At one of my jobs we used to split codfish as a demonstration, and we would pierce the ear cavities and bring out the ear bones to show. They are beautiful indeed, like little feathers made of bone. The Gloucester fishermen used to bring them home to their girlfriends, and they also brought the eye-lenses home for kids to use as marbles.

And it is trendy, at this job, to have someone make the earbones into earrings for you. I've got a pair.

I know, it's weird.
posted by Miko at 8:37 PM on June 12, 2007 [1 favorite]


Here they are. Awesome; I never knew the word 'otoliths'.
posted by Miko at 8:38 PM on June 12, 2007 [1 favorite]

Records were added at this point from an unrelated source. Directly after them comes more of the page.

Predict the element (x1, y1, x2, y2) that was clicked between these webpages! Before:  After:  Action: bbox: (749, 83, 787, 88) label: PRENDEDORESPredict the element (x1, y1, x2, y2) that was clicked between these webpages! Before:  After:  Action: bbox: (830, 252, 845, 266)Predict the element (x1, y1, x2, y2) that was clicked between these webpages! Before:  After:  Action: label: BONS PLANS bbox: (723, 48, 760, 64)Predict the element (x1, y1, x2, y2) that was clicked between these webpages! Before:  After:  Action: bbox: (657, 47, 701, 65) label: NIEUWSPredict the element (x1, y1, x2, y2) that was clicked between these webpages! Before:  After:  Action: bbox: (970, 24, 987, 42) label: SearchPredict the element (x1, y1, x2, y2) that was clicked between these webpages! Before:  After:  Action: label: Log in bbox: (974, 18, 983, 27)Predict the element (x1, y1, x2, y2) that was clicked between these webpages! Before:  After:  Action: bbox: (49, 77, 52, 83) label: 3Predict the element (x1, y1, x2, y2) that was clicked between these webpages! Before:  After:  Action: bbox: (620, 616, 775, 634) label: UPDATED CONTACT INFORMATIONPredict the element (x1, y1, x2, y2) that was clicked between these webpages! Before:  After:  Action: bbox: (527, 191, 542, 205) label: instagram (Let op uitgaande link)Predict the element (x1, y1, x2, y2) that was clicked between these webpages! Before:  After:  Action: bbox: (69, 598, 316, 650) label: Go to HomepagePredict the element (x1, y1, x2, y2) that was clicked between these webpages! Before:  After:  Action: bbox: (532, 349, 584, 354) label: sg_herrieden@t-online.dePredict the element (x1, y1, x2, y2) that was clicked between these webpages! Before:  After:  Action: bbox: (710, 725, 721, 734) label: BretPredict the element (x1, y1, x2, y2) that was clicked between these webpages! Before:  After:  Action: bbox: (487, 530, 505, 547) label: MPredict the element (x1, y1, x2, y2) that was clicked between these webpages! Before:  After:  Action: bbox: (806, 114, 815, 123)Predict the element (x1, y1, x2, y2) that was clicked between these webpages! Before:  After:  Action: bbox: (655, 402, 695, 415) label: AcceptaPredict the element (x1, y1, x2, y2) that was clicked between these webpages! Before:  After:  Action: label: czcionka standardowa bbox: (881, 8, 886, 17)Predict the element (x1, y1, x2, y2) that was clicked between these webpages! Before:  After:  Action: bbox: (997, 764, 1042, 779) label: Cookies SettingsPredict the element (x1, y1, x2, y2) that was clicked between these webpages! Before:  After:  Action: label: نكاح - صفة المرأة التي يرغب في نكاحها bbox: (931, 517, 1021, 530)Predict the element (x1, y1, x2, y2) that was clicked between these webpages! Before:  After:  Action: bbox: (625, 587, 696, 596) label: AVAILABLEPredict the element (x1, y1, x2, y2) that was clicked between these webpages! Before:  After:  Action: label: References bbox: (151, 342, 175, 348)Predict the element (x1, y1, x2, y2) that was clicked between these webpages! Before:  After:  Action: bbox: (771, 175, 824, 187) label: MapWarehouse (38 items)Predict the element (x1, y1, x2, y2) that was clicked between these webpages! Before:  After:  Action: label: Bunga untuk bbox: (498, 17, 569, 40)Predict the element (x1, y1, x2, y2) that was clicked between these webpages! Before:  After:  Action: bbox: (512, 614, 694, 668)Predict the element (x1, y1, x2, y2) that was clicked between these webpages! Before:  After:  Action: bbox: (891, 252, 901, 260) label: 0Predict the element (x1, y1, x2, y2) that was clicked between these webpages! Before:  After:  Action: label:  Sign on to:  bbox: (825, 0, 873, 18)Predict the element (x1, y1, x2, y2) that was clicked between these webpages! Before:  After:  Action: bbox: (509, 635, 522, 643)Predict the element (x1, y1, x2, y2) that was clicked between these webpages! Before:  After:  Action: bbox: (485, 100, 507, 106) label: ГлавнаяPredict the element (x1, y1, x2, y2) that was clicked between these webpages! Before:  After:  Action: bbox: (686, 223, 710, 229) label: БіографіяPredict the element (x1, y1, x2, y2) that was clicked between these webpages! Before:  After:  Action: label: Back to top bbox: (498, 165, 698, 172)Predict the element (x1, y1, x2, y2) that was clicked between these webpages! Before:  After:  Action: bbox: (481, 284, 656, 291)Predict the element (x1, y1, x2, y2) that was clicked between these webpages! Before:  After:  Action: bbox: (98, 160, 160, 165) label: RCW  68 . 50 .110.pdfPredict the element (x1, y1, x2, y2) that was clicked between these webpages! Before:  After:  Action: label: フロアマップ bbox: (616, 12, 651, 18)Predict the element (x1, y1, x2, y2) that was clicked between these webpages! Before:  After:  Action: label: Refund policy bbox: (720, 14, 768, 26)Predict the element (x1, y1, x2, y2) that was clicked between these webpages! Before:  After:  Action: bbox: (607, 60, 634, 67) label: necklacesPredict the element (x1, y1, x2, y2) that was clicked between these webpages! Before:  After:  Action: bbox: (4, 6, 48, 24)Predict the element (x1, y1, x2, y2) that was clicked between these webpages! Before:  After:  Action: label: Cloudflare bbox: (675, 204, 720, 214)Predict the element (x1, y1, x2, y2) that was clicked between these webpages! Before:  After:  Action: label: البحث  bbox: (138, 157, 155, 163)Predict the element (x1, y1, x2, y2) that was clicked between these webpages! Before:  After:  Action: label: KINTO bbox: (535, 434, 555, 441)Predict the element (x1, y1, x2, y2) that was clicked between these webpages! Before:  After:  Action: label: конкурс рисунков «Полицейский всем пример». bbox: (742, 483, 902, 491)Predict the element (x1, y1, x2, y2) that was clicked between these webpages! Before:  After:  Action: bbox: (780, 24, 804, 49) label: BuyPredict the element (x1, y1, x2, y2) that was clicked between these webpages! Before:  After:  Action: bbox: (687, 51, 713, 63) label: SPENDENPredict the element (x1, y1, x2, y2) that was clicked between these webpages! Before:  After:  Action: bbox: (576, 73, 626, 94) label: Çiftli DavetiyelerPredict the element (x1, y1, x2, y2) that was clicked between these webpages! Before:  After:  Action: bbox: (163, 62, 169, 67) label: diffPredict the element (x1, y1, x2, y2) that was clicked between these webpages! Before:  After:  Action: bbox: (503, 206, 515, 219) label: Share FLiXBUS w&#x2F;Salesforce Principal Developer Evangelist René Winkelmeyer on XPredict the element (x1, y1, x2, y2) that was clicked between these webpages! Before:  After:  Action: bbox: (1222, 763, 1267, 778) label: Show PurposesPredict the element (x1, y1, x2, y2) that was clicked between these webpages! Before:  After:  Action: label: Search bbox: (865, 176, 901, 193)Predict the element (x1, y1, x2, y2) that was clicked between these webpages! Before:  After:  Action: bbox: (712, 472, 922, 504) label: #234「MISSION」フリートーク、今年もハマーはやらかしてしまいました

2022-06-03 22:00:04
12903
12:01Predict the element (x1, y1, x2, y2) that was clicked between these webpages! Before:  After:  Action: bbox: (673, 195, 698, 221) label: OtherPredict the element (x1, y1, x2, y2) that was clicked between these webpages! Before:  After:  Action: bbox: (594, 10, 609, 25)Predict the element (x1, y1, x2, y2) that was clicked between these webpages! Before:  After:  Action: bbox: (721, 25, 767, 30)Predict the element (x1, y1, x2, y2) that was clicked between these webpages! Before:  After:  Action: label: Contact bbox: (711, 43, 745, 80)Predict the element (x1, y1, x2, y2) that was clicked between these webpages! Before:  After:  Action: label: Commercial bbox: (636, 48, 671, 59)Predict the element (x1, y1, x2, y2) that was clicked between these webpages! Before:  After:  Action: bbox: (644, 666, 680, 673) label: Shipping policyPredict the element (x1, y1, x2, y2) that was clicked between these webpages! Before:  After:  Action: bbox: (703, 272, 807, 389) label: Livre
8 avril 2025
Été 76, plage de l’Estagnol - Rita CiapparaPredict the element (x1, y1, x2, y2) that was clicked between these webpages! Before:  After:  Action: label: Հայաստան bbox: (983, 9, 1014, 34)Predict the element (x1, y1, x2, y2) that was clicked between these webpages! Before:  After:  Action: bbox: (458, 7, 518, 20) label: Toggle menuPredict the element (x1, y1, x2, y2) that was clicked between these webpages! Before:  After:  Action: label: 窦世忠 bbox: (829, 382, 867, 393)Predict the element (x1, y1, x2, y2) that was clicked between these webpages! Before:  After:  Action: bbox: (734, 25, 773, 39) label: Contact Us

The neatest part is that you can tell how old the fish was from the rings on the bone. Fish can live to be very, very old. (As a vegetarian, I wish one could just ask the fish how old it is, but so it goes.)
posted by lemuria at 8:47 PM on June 12, 2007


Damn you people are fast and amazing. Thanks!
posted by casarkos at 8:56 PM on June 12, 2007


I know at least that in northern Europe, it is popular to eat carp for New Year's dinner. Some considered it good luck if you find the otolith. Some people dry them out and stick them in their wallet with the idea that it will bring them money.
posted by chillmost at 12:56 AM on June 13, 2007


It wasn't good luck for the carp, you know.
posted by mendel at 6:13 AM on June 13, 2007


Amphibians like salamanders have them as well. We used to enjoy asking the students about that one in the anatomy class - but it was damn hard to put a pin in the otolith without breaking it.